▶ **Task requirements**: Reproduce the rows below character for character, starting at the first row and ending at the row that contains "(x=113, y=81)".

▶ **Data rows**:
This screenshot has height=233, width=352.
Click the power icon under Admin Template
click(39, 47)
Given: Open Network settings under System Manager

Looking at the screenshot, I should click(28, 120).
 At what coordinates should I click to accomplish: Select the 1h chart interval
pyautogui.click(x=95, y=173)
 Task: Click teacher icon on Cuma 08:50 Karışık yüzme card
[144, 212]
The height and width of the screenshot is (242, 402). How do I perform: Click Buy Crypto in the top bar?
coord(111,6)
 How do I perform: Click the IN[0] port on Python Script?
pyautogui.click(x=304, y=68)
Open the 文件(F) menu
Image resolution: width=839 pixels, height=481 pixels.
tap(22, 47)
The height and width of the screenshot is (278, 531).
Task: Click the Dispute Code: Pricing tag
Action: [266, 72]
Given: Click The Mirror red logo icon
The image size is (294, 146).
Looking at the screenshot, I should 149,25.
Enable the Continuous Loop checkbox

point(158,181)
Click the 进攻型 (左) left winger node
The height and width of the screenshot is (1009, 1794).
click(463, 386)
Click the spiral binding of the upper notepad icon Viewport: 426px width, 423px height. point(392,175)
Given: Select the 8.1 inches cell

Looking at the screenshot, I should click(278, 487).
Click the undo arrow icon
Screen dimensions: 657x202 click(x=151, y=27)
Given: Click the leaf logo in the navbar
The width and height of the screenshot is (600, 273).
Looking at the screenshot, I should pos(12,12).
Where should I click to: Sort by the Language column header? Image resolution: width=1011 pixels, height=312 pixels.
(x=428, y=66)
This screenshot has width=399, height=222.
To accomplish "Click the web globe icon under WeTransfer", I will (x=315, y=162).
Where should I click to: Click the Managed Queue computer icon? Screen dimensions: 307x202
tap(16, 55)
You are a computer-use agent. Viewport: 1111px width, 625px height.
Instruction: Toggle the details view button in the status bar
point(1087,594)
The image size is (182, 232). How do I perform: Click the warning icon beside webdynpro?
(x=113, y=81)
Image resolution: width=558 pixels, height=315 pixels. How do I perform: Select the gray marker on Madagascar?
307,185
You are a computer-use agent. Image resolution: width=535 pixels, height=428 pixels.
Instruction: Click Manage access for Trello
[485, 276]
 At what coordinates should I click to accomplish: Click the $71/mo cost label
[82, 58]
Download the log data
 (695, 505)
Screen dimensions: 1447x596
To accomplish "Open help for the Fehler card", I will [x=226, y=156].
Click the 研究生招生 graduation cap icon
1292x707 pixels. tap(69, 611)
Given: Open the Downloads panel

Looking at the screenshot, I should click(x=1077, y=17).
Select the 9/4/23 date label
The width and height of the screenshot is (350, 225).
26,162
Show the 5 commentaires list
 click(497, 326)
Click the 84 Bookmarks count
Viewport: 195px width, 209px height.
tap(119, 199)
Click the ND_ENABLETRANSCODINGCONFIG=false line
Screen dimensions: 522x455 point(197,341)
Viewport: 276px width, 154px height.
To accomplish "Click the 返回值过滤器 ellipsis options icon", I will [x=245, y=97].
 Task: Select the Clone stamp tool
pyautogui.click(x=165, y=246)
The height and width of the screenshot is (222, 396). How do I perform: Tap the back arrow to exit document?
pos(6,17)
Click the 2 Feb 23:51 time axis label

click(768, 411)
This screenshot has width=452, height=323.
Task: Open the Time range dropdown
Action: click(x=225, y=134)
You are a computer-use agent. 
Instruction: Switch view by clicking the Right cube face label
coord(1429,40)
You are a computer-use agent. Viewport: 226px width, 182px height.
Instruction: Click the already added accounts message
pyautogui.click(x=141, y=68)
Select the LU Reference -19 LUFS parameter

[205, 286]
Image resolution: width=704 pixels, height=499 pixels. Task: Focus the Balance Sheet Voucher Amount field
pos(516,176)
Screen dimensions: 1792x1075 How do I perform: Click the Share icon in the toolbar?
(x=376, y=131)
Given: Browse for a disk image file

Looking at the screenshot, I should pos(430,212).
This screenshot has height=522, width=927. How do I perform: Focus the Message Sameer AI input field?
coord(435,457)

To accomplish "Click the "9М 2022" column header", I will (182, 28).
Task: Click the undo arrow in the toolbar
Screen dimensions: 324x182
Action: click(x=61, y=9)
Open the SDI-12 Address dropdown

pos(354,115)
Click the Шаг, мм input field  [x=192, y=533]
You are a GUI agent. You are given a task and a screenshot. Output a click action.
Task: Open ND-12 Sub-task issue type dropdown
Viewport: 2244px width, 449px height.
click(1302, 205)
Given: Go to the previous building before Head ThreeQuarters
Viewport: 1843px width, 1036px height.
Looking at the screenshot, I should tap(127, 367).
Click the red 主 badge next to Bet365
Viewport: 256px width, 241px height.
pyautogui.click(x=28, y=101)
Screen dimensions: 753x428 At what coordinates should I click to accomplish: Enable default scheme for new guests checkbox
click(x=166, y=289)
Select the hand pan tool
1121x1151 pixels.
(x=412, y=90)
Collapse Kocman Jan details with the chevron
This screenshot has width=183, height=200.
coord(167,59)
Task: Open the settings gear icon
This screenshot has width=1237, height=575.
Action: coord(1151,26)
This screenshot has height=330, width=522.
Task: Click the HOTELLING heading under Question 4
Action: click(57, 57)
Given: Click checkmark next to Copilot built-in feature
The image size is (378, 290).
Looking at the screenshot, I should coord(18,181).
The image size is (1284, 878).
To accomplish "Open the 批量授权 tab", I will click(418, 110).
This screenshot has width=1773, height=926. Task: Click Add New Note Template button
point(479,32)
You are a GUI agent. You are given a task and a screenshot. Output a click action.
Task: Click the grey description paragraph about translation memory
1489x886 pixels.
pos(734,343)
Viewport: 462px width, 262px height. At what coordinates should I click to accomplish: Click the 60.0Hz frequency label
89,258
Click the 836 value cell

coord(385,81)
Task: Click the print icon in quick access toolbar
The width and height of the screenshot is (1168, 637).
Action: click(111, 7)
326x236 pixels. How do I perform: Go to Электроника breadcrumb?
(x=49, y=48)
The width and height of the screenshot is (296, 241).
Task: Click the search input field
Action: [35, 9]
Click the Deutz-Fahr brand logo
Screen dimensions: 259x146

▶ **Answer to the task**:
This screenshot has height=233, width=352.
Click the power icon under Admin Template
click(39, 47)
Given: Open Network settings under System Manager

Looking at the screenshot, I should click(28, 120).
 At what coordinates should I click to accomplish: Select the 1h chart interval
pyautogui.click(x=95, y=173)
 Task: Click teacher icon on Cuma 08:50 Karışık yüzme card
[144, 212]
The height and width of the screenshot is (242, 402). How do I perform: Click Buy Crypto in the top bar?
coord(111,6)
 How do I perform: Click the IN[0] port on Python Script?
pyautogui.click(x=304, y=68)
Open the 文件(F) menu
Image resolution: width=839 pixels, height=481 pixels.
tap(22, 47)
The height and width of the screenshot is (278, 531).
Task: Click the Dispute Code: Pricing tag
Action: [266, 72]
Given: Click The Mirror red logo icon
The image size is (294, 146).
Looking at the screenshot, I should 149,25.
Enable the Continuous Loop checkbox

point(158,181)
Click the 进攻型 (左) left winger node
The height and width of the screenshot is (1009, 1794).
click(463, 386)
Click the spiral binding of the upper notepad icon Viewport: 426px width, 423px height. point(392,175)
Given: Select the 8.1 inches cell

Looking at the screenshot, I should click(278, 487).
Click the undo arrow icon
Screen dimensions: 657x202 click(x=151, y=27)
Given: Click the leaf logo in the navbar
The width and height of the screenshot is (600, 273).
Looking at the screenshot, I should pos(12,12).
Where should I click to: Sort by the Language column header? Image resolution: width=1011 pixels, height=312 pixels.
(x=428, y=66)
This screenshot has width=399, height=222.
To accomplish "Click the web globe icon under WeTransfer", I will (x=315, y=162).
Where should I click to: Click the Managed Queue computer icon? Screen dimensions: 307x202
tap(16, 55)
You are a computer-use agent. Viewport: 1111px width, 625px height.
Instruction: Toggle the details view button in the status bar
point(1087,594)
The image size is (182, 232). How do I perform: Click the warning icon beside webdynpro?
(x=113, y=81)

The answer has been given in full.